Brent for April delivery had risen 0.71 percent, or 41 cents, to $57.95 per barrel as of 08:01 GMT on the London-based ICE Futures Europe exchange. The benchmark rallied over 2.4 percent during the previous session on the back of technical correction and ahead of the expiry of the April contract. Reuters quoted Victor Shum, vice president of IHS Energy in Singapore as saying:
“When contracts expire there is more uncertainty and volatility associated with oil. For investors speculating, directionally WTI seems to be facing more pressure heading down. Brent will move upwards”. The April contracts for both major benchmarks Brent and WTI are due to expire next week on Monday and Friday respectively.

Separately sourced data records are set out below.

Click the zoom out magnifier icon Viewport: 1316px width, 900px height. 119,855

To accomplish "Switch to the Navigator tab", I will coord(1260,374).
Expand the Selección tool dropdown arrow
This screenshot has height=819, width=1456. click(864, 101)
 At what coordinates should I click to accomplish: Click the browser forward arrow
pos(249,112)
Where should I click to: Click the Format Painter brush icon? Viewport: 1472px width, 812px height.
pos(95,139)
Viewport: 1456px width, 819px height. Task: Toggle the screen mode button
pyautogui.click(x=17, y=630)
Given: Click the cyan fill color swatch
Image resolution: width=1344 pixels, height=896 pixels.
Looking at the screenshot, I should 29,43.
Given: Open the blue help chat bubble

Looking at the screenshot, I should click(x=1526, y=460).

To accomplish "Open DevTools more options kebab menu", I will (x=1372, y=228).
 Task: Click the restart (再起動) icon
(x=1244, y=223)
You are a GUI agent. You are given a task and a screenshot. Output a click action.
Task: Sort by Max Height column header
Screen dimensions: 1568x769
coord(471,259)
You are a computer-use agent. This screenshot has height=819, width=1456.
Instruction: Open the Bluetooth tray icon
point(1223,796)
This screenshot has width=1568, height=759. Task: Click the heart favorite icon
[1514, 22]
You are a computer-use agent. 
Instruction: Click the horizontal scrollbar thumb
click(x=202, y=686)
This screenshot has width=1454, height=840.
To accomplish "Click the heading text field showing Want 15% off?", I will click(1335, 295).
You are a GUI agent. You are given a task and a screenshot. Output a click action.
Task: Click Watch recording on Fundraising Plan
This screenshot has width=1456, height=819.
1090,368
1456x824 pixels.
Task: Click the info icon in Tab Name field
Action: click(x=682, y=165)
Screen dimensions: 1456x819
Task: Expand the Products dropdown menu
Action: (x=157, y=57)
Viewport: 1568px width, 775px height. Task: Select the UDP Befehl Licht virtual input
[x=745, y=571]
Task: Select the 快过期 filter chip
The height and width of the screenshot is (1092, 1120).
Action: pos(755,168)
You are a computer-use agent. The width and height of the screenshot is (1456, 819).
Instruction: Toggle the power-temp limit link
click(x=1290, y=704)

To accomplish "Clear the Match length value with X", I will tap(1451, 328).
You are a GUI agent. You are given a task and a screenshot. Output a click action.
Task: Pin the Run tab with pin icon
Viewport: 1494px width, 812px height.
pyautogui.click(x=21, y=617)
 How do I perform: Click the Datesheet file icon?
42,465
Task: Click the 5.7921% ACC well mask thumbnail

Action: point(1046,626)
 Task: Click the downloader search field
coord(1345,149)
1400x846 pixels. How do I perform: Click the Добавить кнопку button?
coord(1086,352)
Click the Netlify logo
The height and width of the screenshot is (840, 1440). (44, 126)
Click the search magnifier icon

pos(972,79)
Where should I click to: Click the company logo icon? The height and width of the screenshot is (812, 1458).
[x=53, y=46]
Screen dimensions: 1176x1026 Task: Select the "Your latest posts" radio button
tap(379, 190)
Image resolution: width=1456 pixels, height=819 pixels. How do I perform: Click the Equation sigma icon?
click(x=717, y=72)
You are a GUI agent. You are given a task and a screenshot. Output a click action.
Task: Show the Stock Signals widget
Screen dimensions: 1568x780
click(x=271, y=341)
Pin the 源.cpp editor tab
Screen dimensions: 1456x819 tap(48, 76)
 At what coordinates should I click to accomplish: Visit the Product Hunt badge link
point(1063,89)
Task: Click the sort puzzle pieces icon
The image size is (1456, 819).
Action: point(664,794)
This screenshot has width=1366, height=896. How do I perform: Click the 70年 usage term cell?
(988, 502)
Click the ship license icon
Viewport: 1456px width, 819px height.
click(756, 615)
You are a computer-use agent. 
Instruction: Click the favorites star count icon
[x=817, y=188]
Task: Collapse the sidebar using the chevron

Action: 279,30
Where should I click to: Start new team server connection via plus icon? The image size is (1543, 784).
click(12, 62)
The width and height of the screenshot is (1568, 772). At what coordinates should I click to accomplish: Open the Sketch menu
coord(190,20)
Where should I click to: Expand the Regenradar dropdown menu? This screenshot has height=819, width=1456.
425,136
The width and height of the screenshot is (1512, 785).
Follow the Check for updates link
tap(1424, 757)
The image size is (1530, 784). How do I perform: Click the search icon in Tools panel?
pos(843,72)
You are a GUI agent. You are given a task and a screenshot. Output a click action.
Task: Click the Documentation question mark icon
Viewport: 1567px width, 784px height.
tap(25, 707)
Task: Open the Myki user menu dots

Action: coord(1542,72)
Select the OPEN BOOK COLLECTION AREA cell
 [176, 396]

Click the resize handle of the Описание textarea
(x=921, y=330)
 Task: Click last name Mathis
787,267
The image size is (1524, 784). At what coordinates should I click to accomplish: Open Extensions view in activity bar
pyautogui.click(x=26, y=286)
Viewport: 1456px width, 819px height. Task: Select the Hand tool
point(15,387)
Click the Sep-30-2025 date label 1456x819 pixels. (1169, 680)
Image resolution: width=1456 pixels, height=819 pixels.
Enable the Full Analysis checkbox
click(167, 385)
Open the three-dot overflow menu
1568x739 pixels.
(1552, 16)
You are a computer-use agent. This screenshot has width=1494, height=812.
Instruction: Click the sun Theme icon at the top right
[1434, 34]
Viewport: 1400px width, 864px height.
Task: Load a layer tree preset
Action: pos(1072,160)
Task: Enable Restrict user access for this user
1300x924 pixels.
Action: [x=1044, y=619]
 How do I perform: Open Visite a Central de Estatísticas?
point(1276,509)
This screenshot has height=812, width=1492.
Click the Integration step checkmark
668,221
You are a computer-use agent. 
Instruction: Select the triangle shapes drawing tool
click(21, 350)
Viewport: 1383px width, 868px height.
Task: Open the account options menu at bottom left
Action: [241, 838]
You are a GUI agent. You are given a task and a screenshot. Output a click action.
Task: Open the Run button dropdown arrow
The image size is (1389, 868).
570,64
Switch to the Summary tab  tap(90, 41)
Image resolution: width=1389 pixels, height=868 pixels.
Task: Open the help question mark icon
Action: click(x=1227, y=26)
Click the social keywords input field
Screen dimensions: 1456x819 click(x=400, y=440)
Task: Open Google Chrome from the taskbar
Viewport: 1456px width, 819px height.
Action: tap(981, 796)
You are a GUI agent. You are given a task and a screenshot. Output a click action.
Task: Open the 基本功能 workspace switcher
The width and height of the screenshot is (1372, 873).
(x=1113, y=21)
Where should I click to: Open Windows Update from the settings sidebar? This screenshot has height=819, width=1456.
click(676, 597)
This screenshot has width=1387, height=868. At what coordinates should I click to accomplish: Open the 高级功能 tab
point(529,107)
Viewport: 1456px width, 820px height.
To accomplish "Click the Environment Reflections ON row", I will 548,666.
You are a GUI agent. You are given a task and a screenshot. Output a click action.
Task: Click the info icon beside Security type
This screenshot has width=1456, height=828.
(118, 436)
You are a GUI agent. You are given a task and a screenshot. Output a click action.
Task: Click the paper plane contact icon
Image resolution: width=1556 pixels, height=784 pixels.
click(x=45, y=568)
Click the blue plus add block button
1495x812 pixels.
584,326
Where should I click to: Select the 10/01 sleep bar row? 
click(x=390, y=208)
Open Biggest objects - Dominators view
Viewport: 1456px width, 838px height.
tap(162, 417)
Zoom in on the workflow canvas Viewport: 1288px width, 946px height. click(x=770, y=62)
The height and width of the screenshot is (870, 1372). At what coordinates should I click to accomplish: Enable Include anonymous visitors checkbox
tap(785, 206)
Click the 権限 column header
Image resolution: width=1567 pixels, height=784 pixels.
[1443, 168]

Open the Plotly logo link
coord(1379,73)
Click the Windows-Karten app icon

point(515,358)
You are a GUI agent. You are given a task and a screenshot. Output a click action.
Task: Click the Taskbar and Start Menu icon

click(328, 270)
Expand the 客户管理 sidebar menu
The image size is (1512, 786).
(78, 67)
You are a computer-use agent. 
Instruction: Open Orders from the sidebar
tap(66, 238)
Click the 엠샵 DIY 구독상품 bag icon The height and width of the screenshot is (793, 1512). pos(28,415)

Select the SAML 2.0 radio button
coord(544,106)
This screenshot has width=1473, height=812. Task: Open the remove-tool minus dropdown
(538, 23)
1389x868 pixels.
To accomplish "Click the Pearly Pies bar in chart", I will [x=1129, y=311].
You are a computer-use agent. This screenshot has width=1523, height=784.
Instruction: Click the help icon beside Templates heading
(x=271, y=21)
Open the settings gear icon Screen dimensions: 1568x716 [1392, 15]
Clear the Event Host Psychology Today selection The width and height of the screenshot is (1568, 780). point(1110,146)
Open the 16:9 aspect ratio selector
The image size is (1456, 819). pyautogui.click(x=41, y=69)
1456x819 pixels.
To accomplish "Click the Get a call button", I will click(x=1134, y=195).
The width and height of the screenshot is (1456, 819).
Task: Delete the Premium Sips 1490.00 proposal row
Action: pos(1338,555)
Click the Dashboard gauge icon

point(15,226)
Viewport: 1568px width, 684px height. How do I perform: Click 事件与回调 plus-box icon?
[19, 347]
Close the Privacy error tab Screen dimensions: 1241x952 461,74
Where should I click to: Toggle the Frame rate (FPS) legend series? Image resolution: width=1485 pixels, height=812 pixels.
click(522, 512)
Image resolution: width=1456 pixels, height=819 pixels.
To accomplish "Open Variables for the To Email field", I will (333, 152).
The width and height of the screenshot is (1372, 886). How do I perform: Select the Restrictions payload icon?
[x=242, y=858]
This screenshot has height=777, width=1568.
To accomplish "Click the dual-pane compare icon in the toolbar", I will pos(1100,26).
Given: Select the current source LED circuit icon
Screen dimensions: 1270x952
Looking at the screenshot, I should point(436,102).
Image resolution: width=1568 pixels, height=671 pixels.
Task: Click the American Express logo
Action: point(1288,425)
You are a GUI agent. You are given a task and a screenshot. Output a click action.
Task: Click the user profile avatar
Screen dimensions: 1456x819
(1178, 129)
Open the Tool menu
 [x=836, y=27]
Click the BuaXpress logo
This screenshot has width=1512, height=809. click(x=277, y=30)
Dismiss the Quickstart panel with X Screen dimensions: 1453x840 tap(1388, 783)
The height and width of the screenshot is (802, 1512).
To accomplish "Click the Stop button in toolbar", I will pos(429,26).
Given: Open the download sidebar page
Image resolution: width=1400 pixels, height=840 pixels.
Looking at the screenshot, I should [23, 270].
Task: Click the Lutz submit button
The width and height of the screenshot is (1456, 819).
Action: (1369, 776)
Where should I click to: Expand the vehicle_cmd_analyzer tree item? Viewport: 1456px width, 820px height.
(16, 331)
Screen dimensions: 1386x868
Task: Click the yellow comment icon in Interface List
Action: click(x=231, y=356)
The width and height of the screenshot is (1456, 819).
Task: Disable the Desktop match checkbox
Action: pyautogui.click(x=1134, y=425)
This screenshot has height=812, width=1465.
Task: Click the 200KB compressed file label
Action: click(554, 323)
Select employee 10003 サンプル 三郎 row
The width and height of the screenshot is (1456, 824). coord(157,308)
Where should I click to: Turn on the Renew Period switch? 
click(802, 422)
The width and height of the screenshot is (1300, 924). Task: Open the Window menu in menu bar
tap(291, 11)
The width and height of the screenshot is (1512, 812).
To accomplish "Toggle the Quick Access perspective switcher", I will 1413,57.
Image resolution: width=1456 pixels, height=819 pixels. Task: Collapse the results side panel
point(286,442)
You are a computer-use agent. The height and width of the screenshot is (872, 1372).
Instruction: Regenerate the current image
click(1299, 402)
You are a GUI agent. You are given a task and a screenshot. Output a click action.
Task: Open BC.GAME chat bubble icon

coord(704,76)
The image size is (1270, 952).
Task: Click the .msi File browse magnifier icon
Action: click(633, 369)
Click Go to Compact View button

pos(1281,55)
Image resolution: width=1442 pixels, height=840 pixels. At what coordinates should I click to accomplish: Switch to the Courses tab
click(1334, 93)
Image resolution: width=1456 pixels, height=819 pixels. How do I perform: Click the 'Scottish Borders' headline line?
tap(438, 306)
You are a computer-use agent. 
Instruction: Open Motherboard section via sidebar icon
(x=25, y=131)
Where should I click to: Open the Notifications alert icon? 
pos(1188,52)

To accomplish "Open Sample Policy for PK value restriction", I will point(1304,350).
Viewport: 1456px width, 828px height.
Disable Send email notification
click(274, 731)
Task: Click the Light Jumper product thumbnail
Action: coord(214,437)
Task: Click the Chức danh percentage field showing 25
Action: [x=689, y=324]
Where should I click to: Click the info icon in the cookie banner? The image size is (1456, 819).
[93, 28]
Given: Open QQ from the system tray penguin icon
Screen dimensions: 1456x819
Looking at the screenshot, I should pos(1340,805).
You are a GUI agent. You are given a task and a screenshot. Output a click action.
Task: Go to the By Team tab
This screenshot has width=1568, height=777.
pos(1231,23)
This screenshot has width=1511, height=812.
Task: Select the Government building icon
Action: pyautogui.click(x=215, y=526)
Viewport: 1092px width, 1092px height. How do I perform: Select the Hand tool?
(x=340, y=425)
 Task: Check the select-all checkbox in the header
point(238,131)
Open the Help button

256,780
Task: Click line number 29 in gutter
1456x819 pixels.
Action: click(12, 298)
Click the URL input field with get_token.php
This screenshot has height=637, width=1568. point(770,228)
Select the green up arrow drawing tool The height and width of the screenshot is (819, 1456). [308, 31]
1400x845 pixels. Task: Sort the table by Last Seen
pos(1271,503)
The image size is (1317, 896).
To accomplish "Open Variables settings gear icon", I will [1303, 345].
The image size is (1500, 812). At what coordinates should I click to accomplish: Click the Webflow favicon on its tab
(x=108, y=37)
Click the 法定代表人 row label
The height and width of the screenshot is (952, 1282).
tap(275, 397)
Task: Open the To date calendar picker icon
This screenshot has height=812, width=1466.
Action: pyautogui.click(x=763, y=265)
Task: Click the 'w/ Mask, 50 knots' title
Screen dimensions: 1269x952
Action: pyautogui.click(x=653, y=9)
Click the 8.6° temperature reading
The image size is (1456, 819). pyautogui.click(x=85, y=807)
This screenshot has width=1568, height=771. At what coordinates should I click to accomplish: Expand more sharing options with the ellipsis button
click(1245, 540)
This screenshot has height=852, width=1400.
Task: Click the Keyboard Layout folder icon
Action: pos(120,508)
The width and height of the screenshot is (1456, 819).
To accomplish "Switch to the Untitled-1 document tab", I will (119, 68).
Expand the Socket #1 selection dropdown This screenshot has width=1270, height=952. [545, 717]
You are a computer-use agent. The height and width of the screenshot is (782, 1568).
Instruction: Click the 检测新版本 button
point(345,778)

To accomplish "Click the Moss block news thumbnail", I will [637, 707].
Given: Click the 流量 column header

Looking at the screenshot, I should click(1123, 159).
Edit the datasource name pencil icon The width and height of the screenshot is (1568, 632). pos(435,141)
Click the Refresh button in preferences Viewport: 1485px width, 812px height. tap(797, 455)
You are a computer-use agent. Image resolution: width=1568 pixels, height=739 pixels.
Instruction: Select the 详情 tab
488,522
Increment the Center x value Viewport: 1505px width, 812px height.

April WTI futures had gained 33 cents, or 0.69 percent, to $48.50 a barrel in electronic trading on the NYMEX in New York as of 08:01 GMT. US crude diverged from Brent yesterday, settling 37 cents down following the release of the weekly inventory report from the Energy Information Administration (EIA).
The Washington-based agency said that US crude-oil inventories rose by 4.5 million barrels to 448.9 million barrels in the week to March 6. The Wall Street Journal cited a report from Societe Generale: “Our view is that there is more downside than upside to crude prices in the near term, due to ample crude supplies and seasonal weakness in refinery crude runs, due to planned maintenance”.
Based on the two front month contracts, Brent was trading at a premium of $9.45 to WTI as of 08:01 GMT. The premium has declined from the one year peak of $13 a barrel touched last week.